Otros, más filosóficos, aconsejaron documentar TODO: fechas, nombres, lo que dijo cada quien. Así, si algún día hay problemas legales, tendrás pruebas de que los jefes sabían y no hicieron nada. Y claro, la recomendación de oro: mientras consigas otro trabajo, haz solo lo mínimo indispensable. No te mates por una empresa que no da la cara por ti.

¿Y el tema de la salud mental? Varios usuarios aconsejaron buscar apoyo en amigos, familia o incluso terapia. Porque estar en un trabajo donde sientes que eres “pato de feria” (o sea, esperando el próximo golpe) no es vida.

¿Por qué normalizamos el “aguántate o vete”?

En muchos países de Latinoamérica, nos enseñan desde chicos a “aguantar vara”, a soportar trabajos mal pagados y condiciones peligrosas porque “el trabajo es bendición”. Pero, ¿hasta cuándo vamos a romantizar el sacrificio?

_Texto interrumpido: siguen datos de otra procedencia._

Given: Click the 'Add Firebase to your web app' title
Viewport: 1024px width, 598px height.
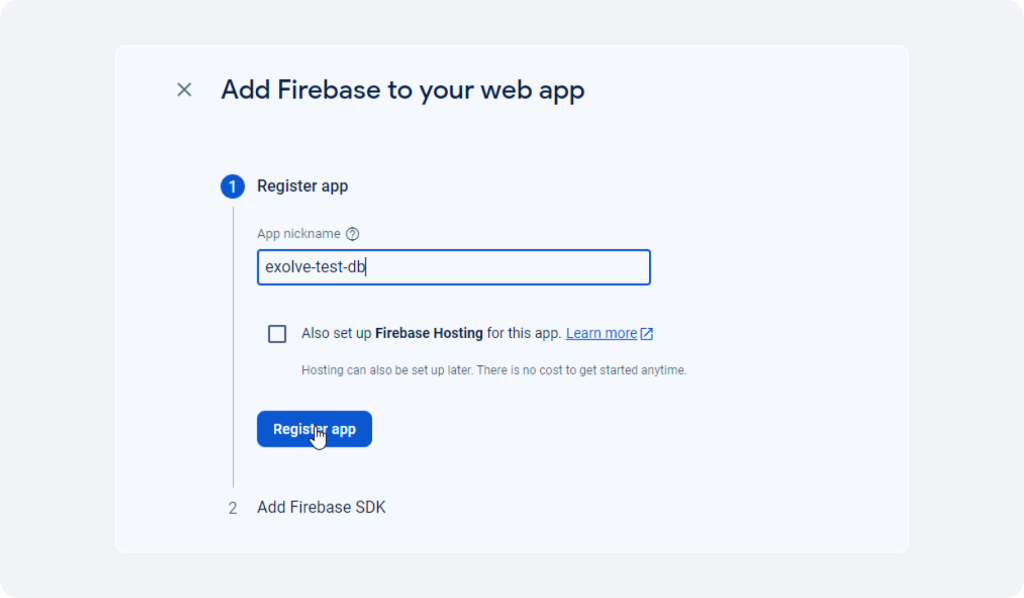Looking at the screenshot, I should pyautogui.click(x=402, y=89).
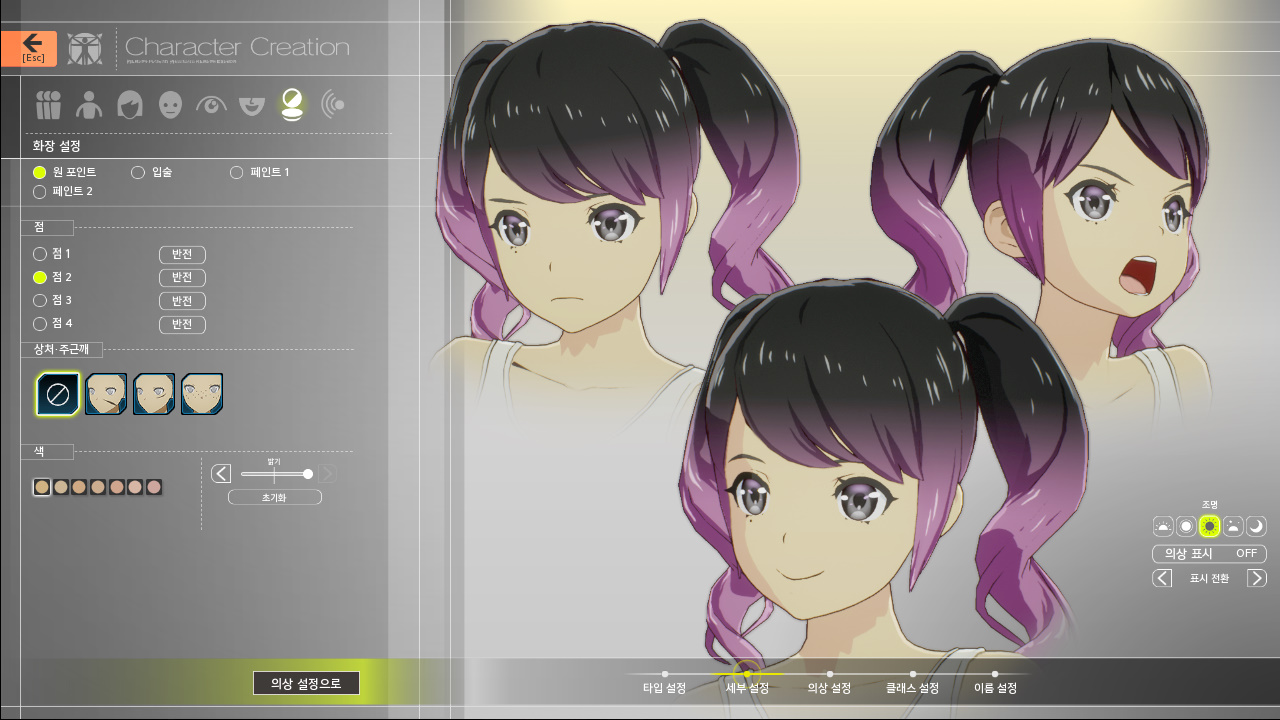Select the eye settings category icon

(x=211, y=104)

La historia de Kaniyah demuestra que tu vida vale más que cualquier nómina.

Un usuario hasta contó que en su trabajo anterior solo pusieron seguridad… después de que asesinaron a un auditor en el hotel de al lado. ¿De verdad necesitamos llegar a esos extremos?

Y ojo: pedir condiciones dignas no es ser “conflictivo”, como suelen tachar a los que alzan la voz. Como bien dijo otro comentarista: “El dinero que pierden no es mi problema cuando se trata de mi seguridad. Si no pueden protegerme, busquen a otro que sí quiera arriesgar el pellejo”.

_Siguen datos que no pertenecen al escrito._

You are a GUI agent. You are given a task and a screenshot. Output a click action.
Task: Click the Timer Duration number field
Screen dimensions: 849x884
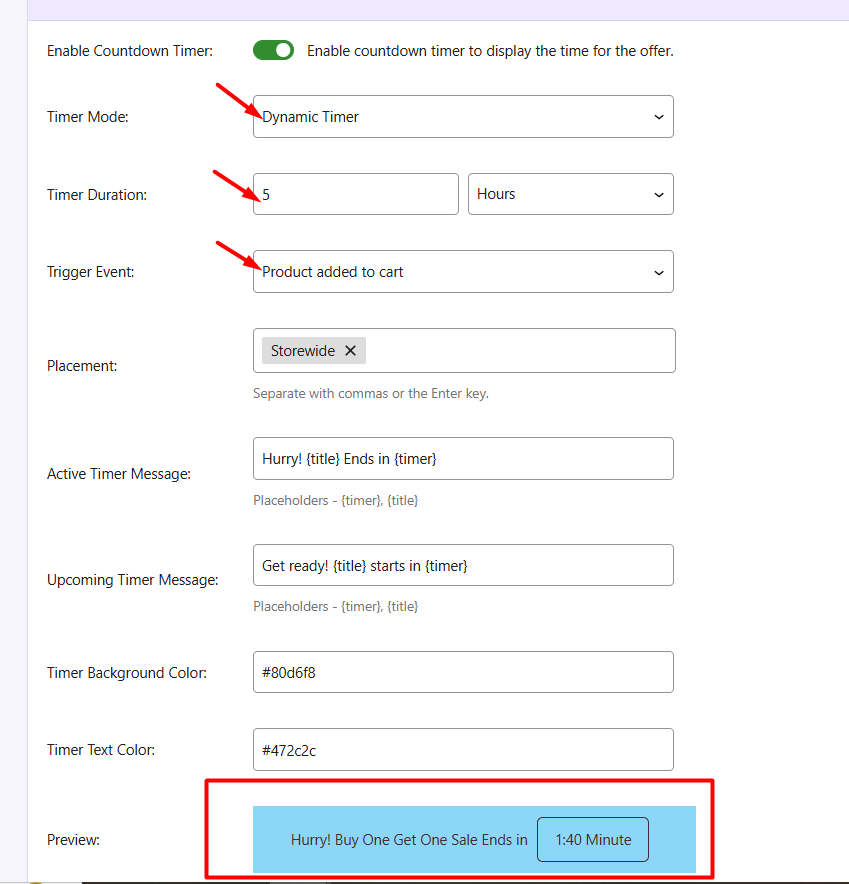pos(355,194)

¿Qué podemos aprender y cómo seguir adelante?

La historia termina con Kaniyah saliendo del trabajo entre lágrimas, sintiéndose desprotegida y traicionada. No renunció de inmediato porque necesita el dinero, pero dejó claro que ya no le importa el negocio. Esa sensación de ser invisible para los jefes, de que tu vida no vale más que una hoja de Excel, es algo que muchos hemos sentido.

Si estás en una situación similar, toma nota de los consejos de la comunidad: protege tu integridad, busca apoyo, documenta todo, y recuerda que ningún empleo vale tu salud física o mental. Y, sobre todo, que tu dignidad no tiene precio.

¿Te ha pasado algo parecido? ¿Conoces a alguien que haya vivido algo así? Cuéntanos tu historia en los comentarios. Quizá, entre todos, podamos cambiar la cultura laboral latinoamericana… aunque sea un poquito.

¡Hasta la próxima, y que tu jefe nunca te salga más caro que la renta!